A combined penetrating keratoplasty with cataract surgery is the method of choice for a patient with corneal opacity with cataract. Factors like graft rejection and infections may impede the chances of successful penetrating keratoplasty. This may be especially true in one eyed patients, elderly patients with poor dexterity, and those who are less likely to comply with the meticulous follow up following keratoplasty such as those patients from rural areas in developing countries like India.
Patients with nebulomacular corneal opacities and a visually debilitating cataract may become ambulatory with cataract surgery alone. Phacoemulsification is the preferred technique of cataract surgery at present6 and it allows early visual rehabilitation.

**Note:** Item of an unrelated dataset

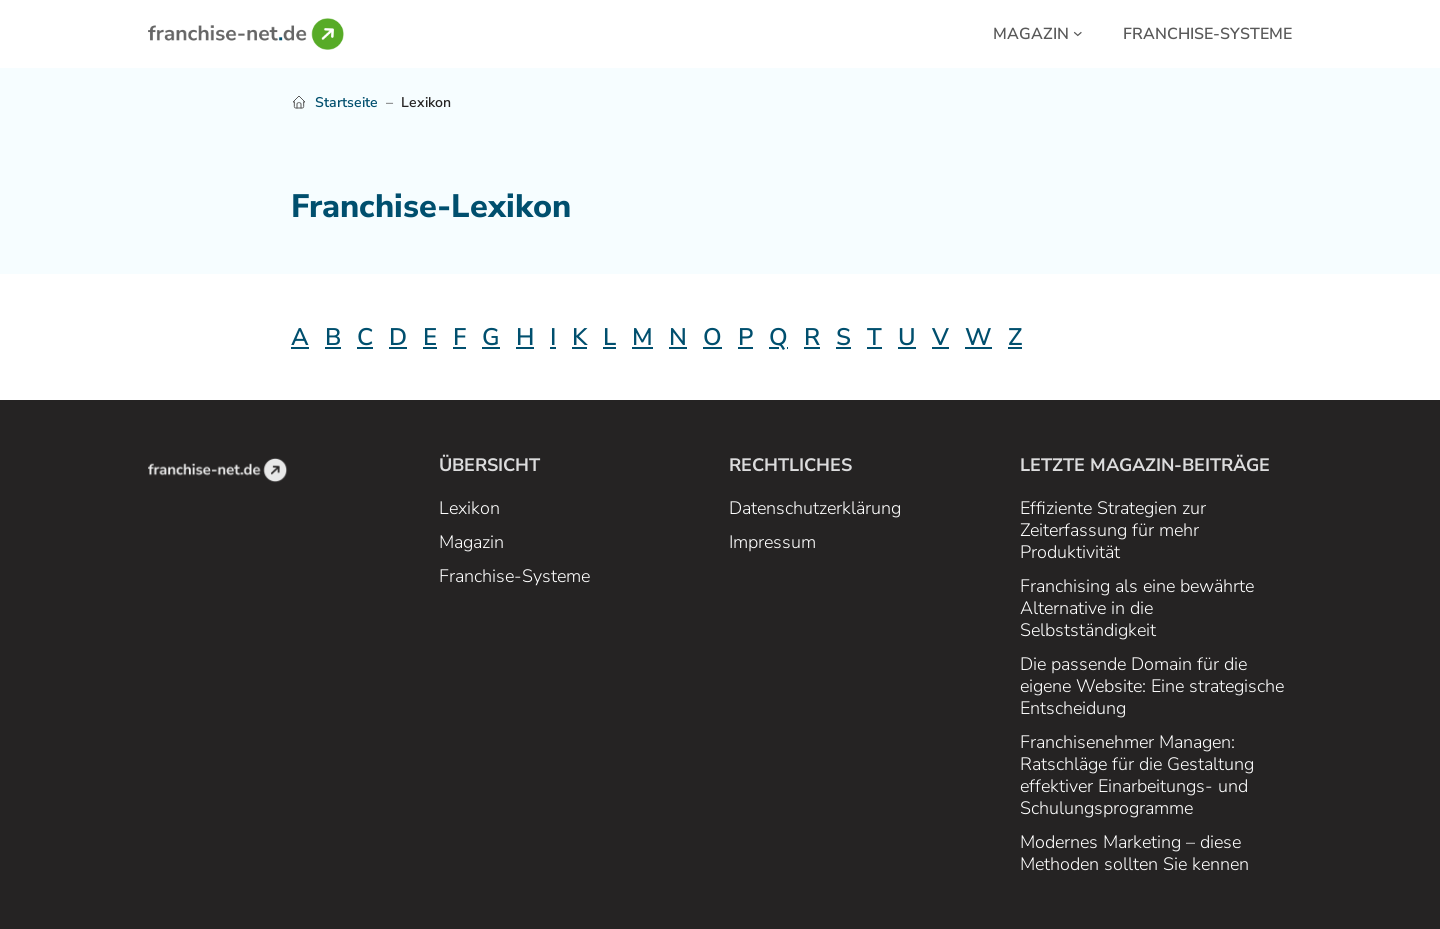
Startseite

However, a successful phacoemulsification may be difficult in cases of corneal haze because of poor or suboptimal visualisation of the lenticular morphology caused by the presence of corneal opacification/haze. Vital steps such as capsulorhexis, nuclear emulsification, residual cortex removal, and foldable intraocular lens implantation are dependent upon the ability to visualise the capsular bag anatomy. Capsular staining has been used previously in various studies in mature white cataracts1,2 and for learning the initial steps of phacoemulsification during training.7,8 Its role as described here in enhancing the safety of phacoemulsification surgery in the presence of corneal opacities has not been evaluated elsewhere.
Trypan blue 0.1% facilitated the delineation of the lenticular morphology in all eyes. It helped in performing the rhexis and its visualisation during phacoemulsification in cases of corneal opacities. In all cases, quick homogeneous staining of the anterior capsule was obtained, so that the blue stained capsular rim—that is, the unexcised, peripheral portion of the anterior capsule, could be clearly distinguished from the grey lenticular mass underlying the excised, central portion of the capsule. Additionally, the stained peripheral rim remained clearly visible during phacoemulsification, so that the proper positioning of the depth of the chopper tip was visualised and circular rhexis was maintained without any inadvertent ripping.
In two eyes, the dye was injected again so that the anterior cortical fibres were stained in a feathery and irregular pattern and, hence, were visualised better in the presence of corneal haze and aspirated subsequently. This finding has also been reported by Pandey et al in postmortem human eyes.8 One case had posterior involvement of the cornea in the form of Fuchs' dystrophy for which a penetrating keratoplasty had to be performed. Postoperative visual acuity following penetrating keratoplasty was 6/36 in this case; hence, the use of trypan blue did not preclude a further full thickness graft or increase the risk of a subsequent graft failure. This may be of special relevance in developing countries like India, where patients have to wait for a keratoplasty because of a paucity of good quality donor material.
Although the visual outcome in these cases was less than optimal, all patients had enough vision to enable them to carry out their daily activities. Trypan blue assisted phacoemulsification in selected cases of corneal opacities with cataract is safe and feasible, both as a primary therapeutic option in cases where penetrating keratoplasty is not promising or possible, and as an interim procedure in cases of patients awaiting keratoplasty, conferring early visual rehabilitation.
The authors have no proprietary interest in any of the products mentioned in this study.